C'est pour cette raison que j'ai travaillé avec tant d'artistes
différents (Le parcours de Laurent l'a amené à
travailler avec des gens aussi divers que Liza Minnelli, Roger Hogdson
de Supertramp, Zachary Richard, Pascal Obispo, le Paris Jazz Band, Barbara
etc
il a plus de 500 participations à des albums à
son actif, Nda).
Je ne prétends pas beaucoup varier mon jeu de basse mais c'est
peut être aussi une caractéristique propre à cet instrument.
C'est le même rôle, il faut juste s'adapter aux nuances de
chacun.
As-tu un rêve en terme de collaboration
?
Non car si c'est une personne que je ne connais pas encore, je pourrais
m'apercevoir que c'est un con ou je ne sais pas quoi (rires).

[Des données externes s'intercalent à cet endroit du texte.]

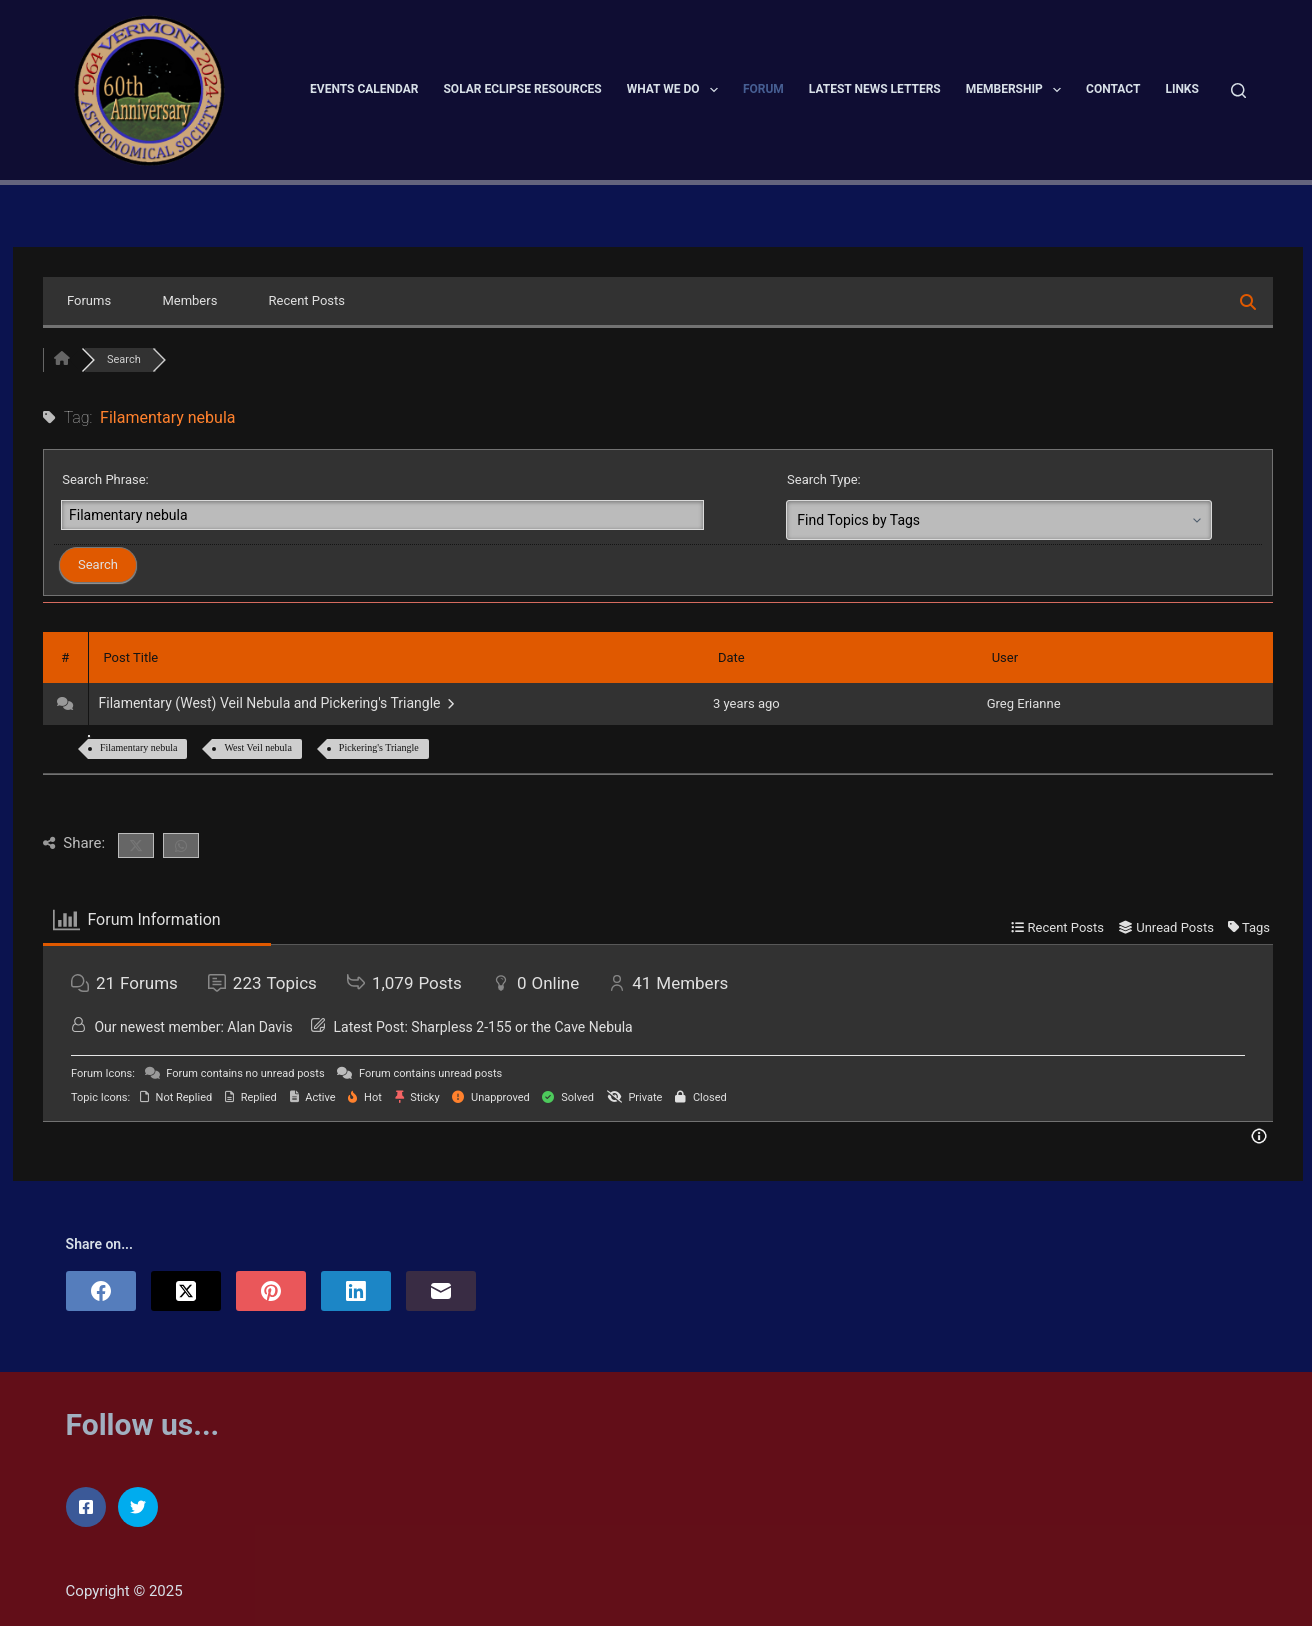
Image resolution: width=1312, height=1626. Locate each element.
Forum (763, 89)
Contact (1113, 89)
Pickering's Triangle (379, 747)
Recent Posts (307, 300)
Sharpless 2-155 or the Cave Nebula (521, 1027)
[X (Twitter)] (186, 1291)
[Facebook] (101, 1291)
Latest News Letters (875, 89)
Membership (1017, 90)
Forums (89, 300)
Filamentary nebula (138, 747)
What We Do (676, 90)
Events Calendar (364, 89)
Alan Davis (259, 1027)
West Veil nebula (257, 747)
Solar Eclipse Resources (522, 89)
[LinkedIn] (356, 1291)
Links (1182, 89)
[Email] (441, 1291)
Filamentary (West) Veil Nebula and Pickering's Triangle (277, 703)
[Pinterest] (271, 1291)
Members (189, 300)
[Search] (1238, 90)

Par contre j'aurais vraiment aimé jouer sur les anciens disques
de Stevie Wonder ou de gens comme lui
Malheureusement c'est trop tard donc impossible.

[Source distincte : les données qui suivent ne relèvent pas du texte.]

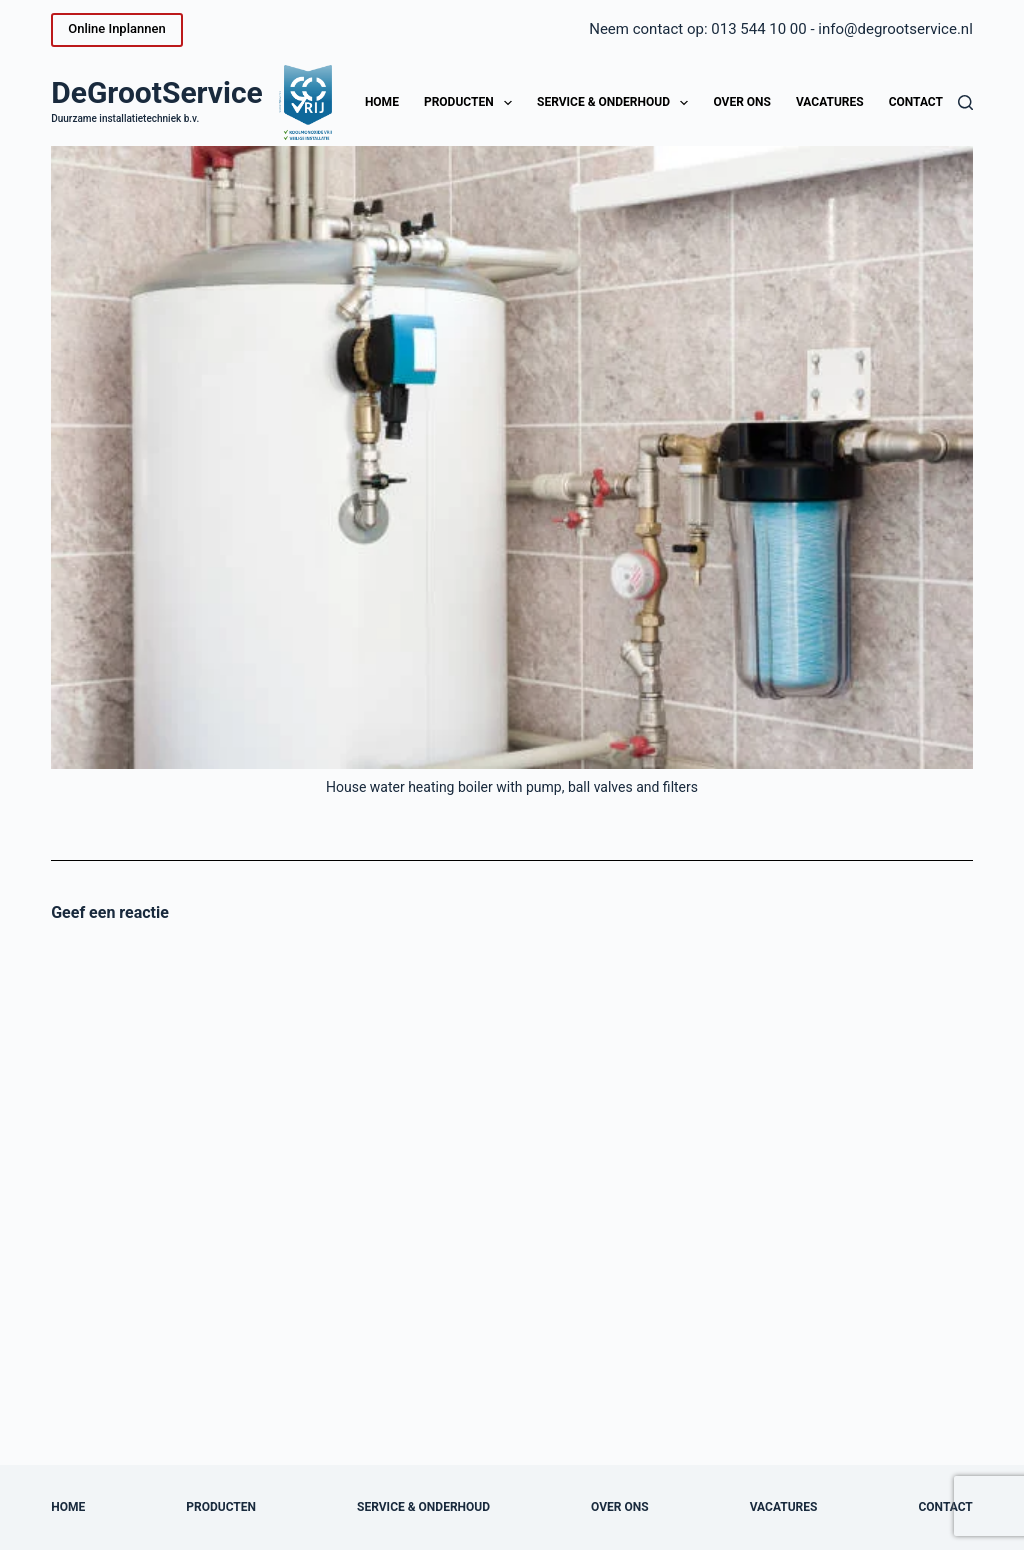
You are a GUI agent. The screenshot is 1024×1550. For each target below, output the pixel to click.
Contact (916, 102)
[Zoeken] (965, 102)
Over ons (742, 102)
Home (382, 102)
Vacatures (830, 102)
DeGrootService (157, 92)
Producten (472, 103)
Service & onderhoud (616, 103)
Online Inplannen (116, 28)
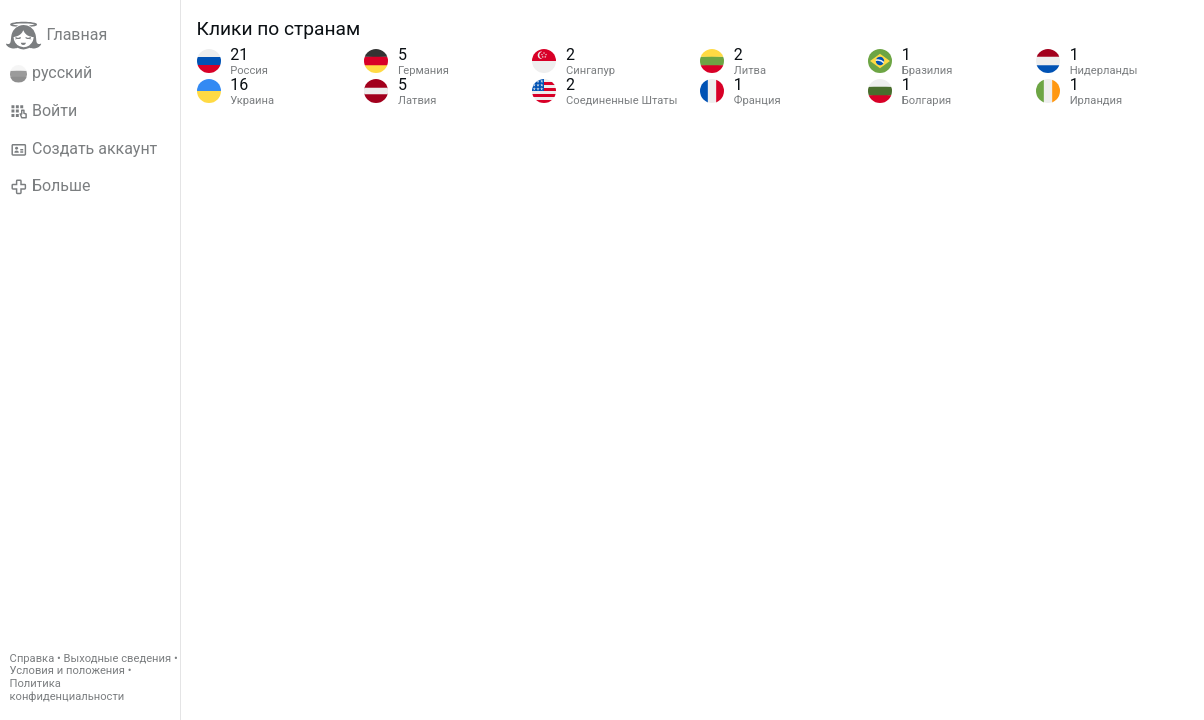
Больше (50, 186)
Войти (44, 111)
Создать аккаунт (84, 149)
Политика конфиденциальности (67, 690)
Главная (56, 35)
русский (51, 73)
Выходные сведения (118, 658)
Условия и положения (67, 670)
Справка (32, 658)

C'est pour cette raison que je n'ai pas de rêve sinon celui de continuer
à faire de la musique avec des gens que j'aime bien.
Si, en plus, il y a du monde aux concerts, qu'on est bien payé,
qu'il y a des filles et qu'on se fait un bon restaurant après
tu
vois (rires) !
En fait ce n'est pas lié à un artiste en particulier, je
peux me retrouver à jouer toute ma vie dans un Club avec des copains
et ce sera génial.
As-tu déjà eu de mauvaises surprises
en ce qui concerne tes contacts avec certaines vedettes ?

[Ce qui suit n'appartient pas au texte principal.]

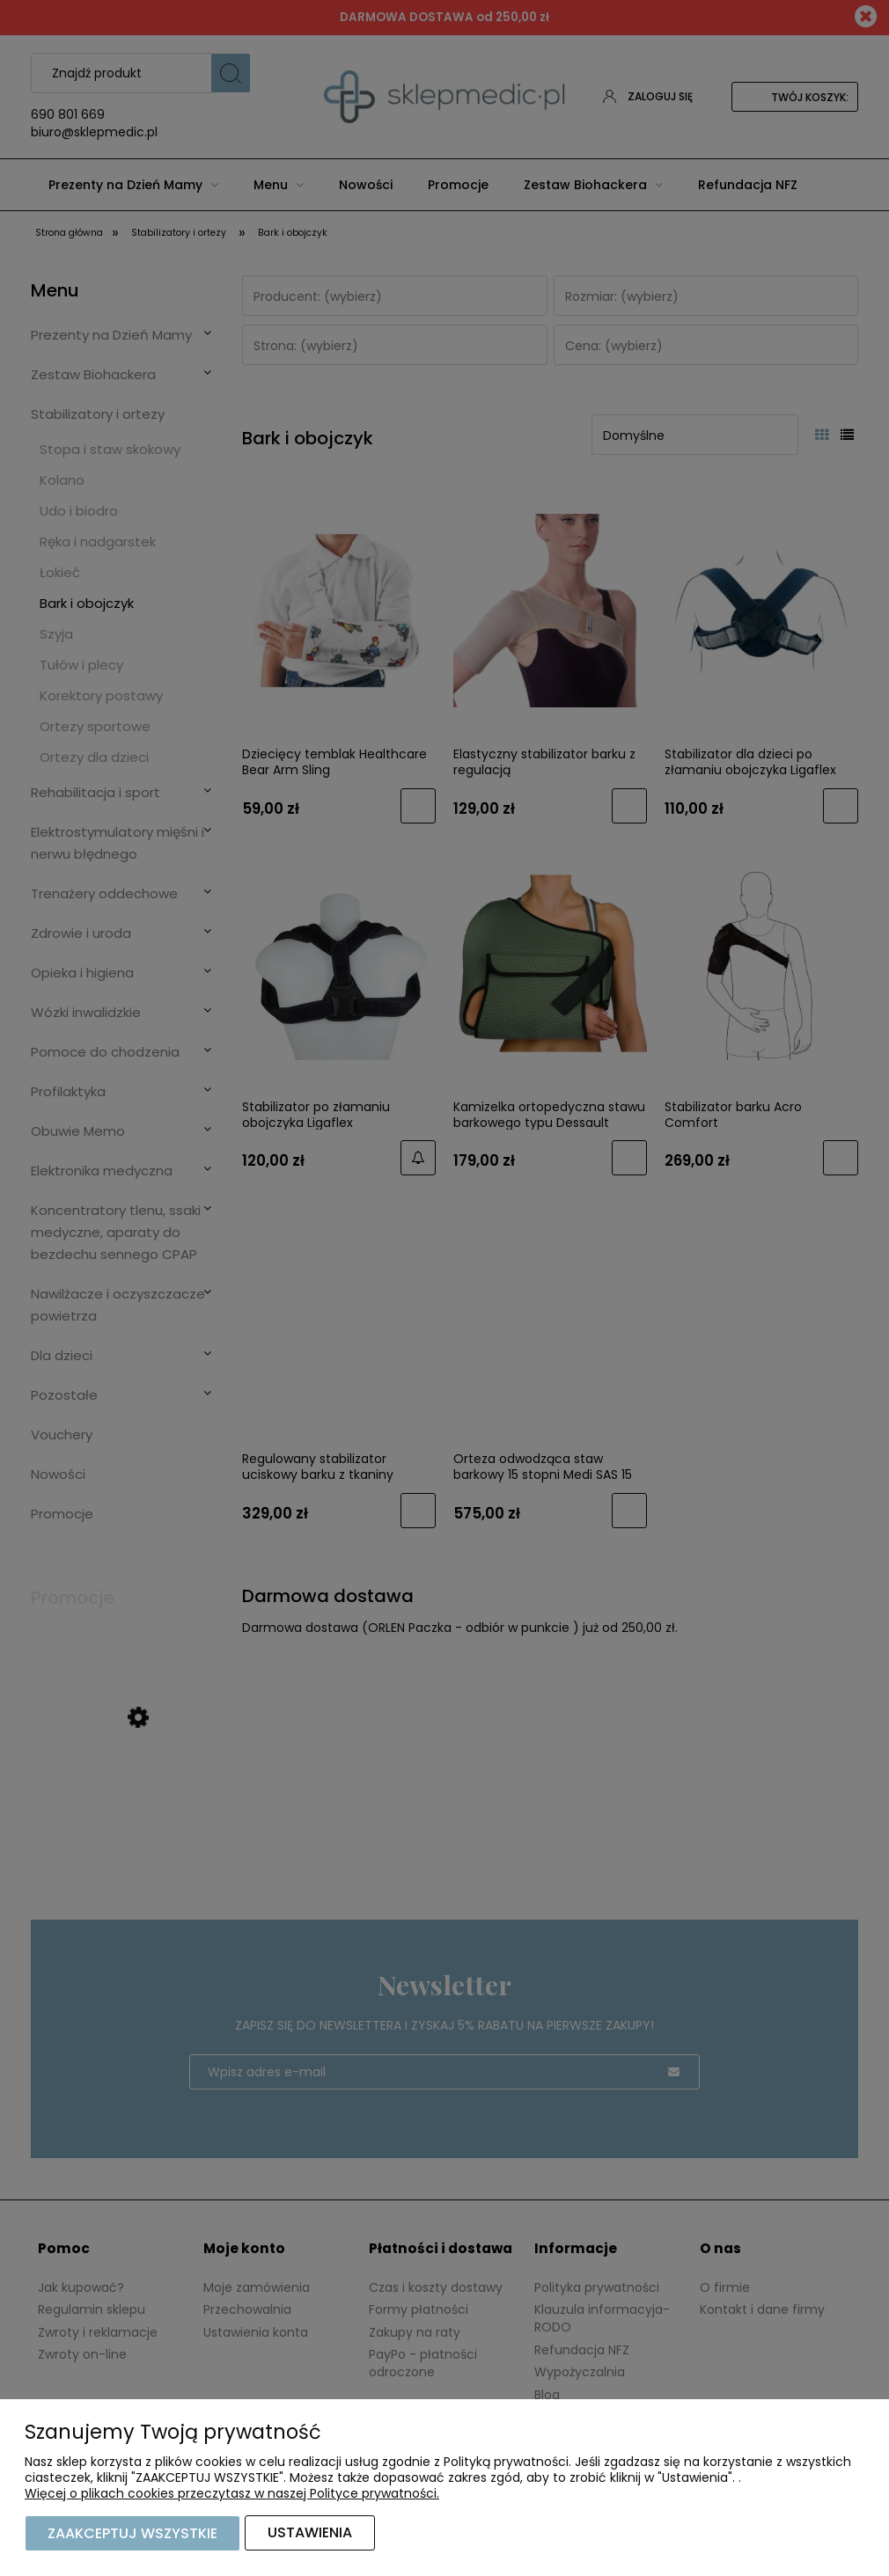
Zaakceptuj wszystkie (132, 2533)
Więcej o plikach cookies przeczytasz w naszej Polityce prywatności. (232, 2494)
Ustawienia (310, 2533)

Non je n'ai aucun mauvais souvenir, franchement
Ça peut paraître un peu idéaliste ou faux et pourtant
Dans une tournée comme celle-ci, aux côtés
de Johnny, tout est-il écrit ou les musiciens ont-ils une possibilité
de pouvoir s'exprimer comme ils le souhaitent ?
Nous avons carte blanche, sachant que le bon sens fait qu'il faut prendre
la direction que tout le groupe pense être la bonne. Nous avons
chacun trouvé nos parties pendant les répétitions
et Yvan Cassar a dirigé tout le monde. Ce n'est pas du tout brimé
ou trop cadré.
Dans cette tournée nous n'avons pas du tout l'impression d'être
rivés à une partie ou quelque chose comme ça. J'ai
l'impression de jouer ce que je veux tout le temps.
Pour conclure, puisque tu enregistres beaucoup,
as-tu une appréhension par rapport à l'avenir du disque
?
Je ne connais pas vraiment le sujet mais, quand on voit ce qui ce passe,
j'ai vraiment l'impression de faire partie d'une des dernières
générations qui a connu la belle période.
Cependant je pense que c'est plus une mutation qu'un réel désastre
; même si la période actuelle semble bien trouble. J'ai eu
la chance de ne jamais être victime de cela. De toute façon
il ne faut jamais avoir peur et il faut s'adapter!